Seven patients (3.7%) had primary nonfunction of the graft. Four patients (2.3%) developed diffuse primary ischemic cholangiopathy (2 mild, 2 severe), but none of the 4 required retransplantation. Biopsy-proven rejection occurred in 25.1% of patients, and all responded well to steroids. The median hospital stay was 18 days (range, 7 - 163 days). The International Normalized Ratio and serum bilirubin level on day 5 were associated with the occurrence of primary nonfunction (P ≤ .05).

The median age of the donors was 40 years (range, 8 - 79 years), and donor warm ischemia time was 15 minutes (range, 7 - 31 minutes). The median cold ischemia time was 7.5 hours (range, 4 - 15 hours). Fifty-four of the recipients were women, and 132 were men, with a mean Model for End-Stage Liver Disease score of 15 (range, 4 - 41). Most of the recipients had a diagnosis of noncholestatic cirrhosis and were stable and admitted for transplant from home. Nineteen of the recipients were pediatric patients.

One difference between the use of donor organs from patients after brain death and DCD is the longer warm ischemia time with DCD. A direct association was found between donor warm ischemia time and cholangiopathy (P ≤ .05).

Overall, graft and recipient survival are very similar. "The only thing is, the primary nonfunction is slightly higher [with DCD], so the primary nonfunction is about 4%, and the cadaveric [brain death] liver is about 1[%]," Dr. Jassem said. "And the other new thing about non–heart beating livers is the ischemic cholangiopathy...we had about 2.1%. It is generalized damage to the bile duct, and we don't know why."

He said many centers stopped doing DCD liver transplants because of high rates of ischemic cholangiopathy. Even considering this difference, the complication rate with DCD at his institution was quite low. Patient survival is "very much similar to the [rate] you find in cadaveric transplant," he told Medscape Medical News.

As they gained experience over time, the transplant surgeons at King's College have become more confident in using DCD livers, with a single caveat. "We use them [now] for very, very stable patients, so patients not very, very sick," Dr. Jassem said. In addition, they try to avoid using these organs in recipients who already have bile duct diseases.

The aim of using DCD organs was to increase the supply of donor organs. Unfortunately, so far, it has not worked out. "Nobody showed that these organs can increase the number of donations," Dr. Jassem said. Using DCD organs requires significant effort and resources for mobilizing to prepare the recipient and to harvest the liver immediately after cardiac death, in contrast to the more orderly pace seen when a donor has undergone brain death and is on life support. Dr. Jassem suggested that future efforts go into research in the area of ischemia and organ perfusion to improve outcomes in DCD.

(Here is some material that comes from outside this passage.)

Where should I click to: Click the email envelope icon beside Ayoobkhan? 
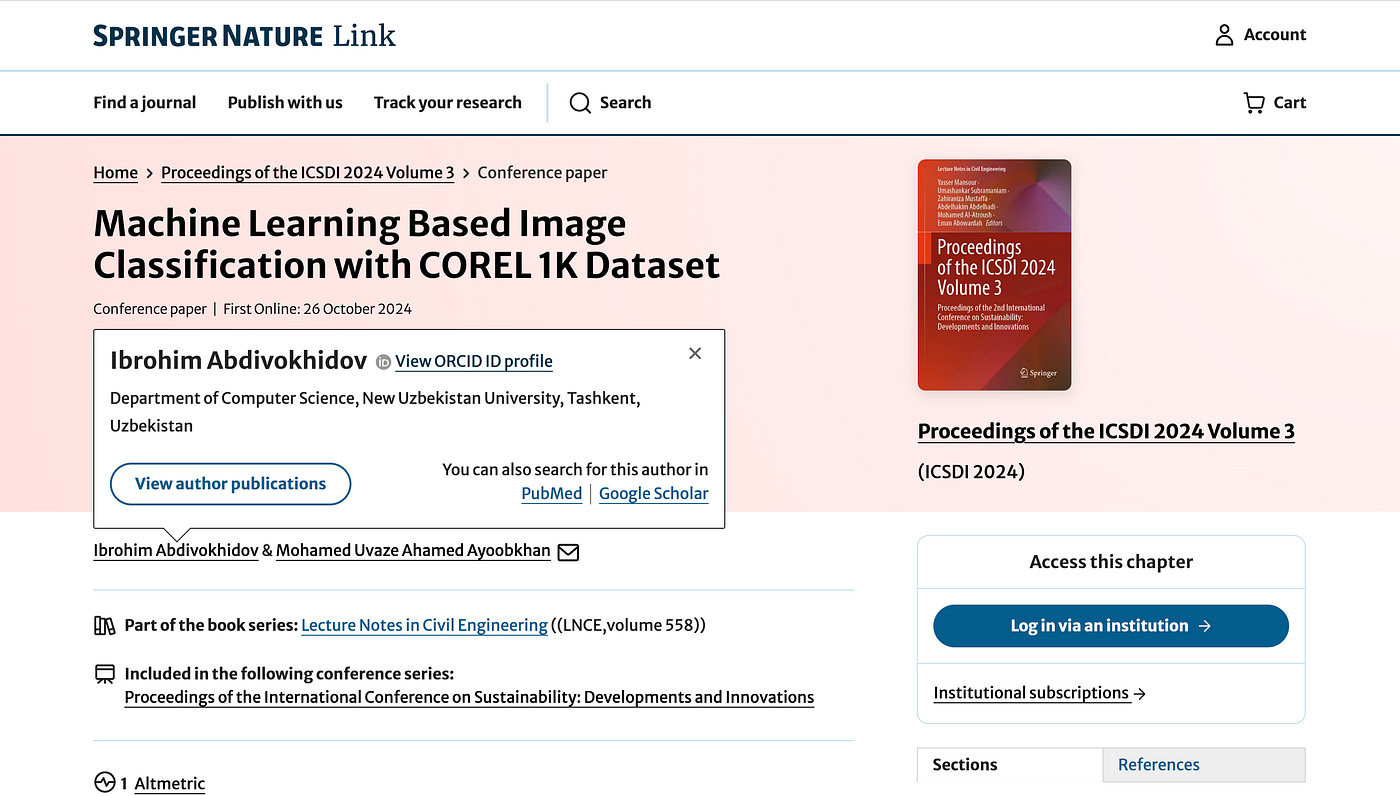(568, 551)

Speaking at a news conference, Patrizia Burra, MD, PhD, head of the Multivisceral Transplant Unit and chief of the Cell Therapy Regional Centre for Metabolic Liver Diseases at Padua University Hospital in Italy, said Dr. Jassem's study is "very important" because the series that is reported is very large, consisting of 186 patients.

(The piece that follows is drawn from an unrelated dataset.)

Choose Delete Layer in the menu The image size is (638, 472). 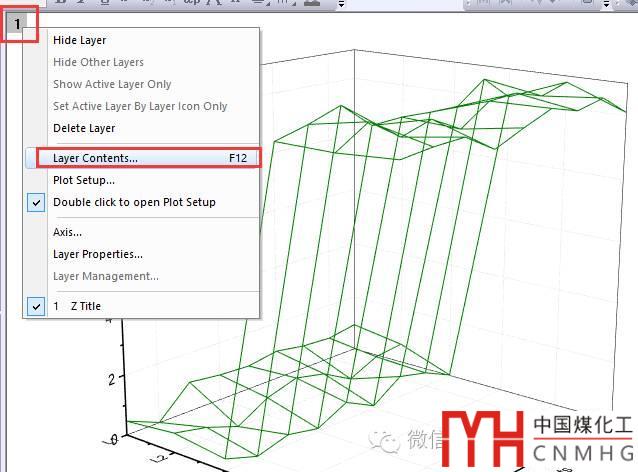[x=84, y=128]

Addressing the logistical problems of DCD, she said, "In this case, the difference between [cardiac death and] brain death is that you have really to work...very, very rapidly to get the organs." Even with a warm ischemic time averaging 15 minutes, organ quality diminishes quickly. "That's why this [procedure] is not well developed in all the countries at the present time in Europe," she explained.

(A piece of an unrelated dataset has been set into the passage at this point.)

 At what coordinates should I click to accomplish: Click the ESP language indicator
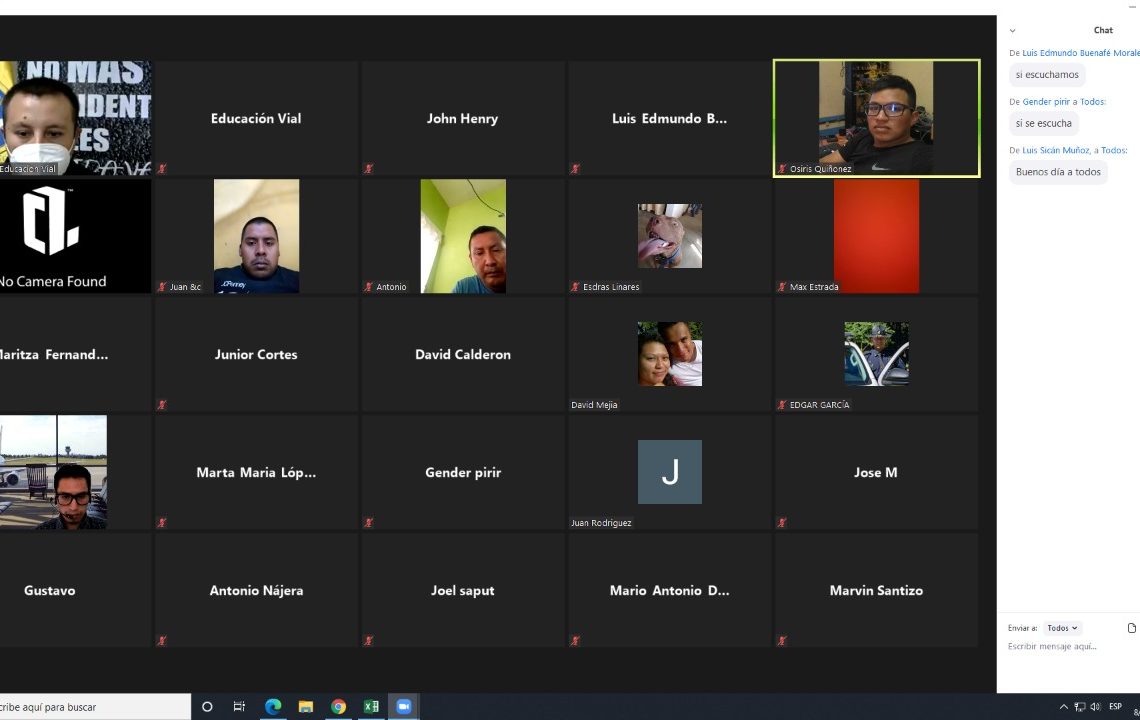click(1115, 706)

With proper systems in place, however, DCD can be feasible. "The present data is that even with the non–heart beating donor, the transplant has a survival rate that was comparable to that with standard donors, so that's really convincing," commented Daniele Prati, MD, director of the Department of Transfusion Medicine and Hematology at the Ospedale Alessandro Manzoni in Lecco, Italy.

Dr. Jassem, Dr. Burra, and Dr. Prati have disclosed no relevant financial relationships. Dr. Jassem's study did not receive any outside support. Dr. Burra and Dr. Prati had no involvement in the study.

European Association for the Study of the Liver (EASL) 46th Annual Meeting. Presented March 31, 2011.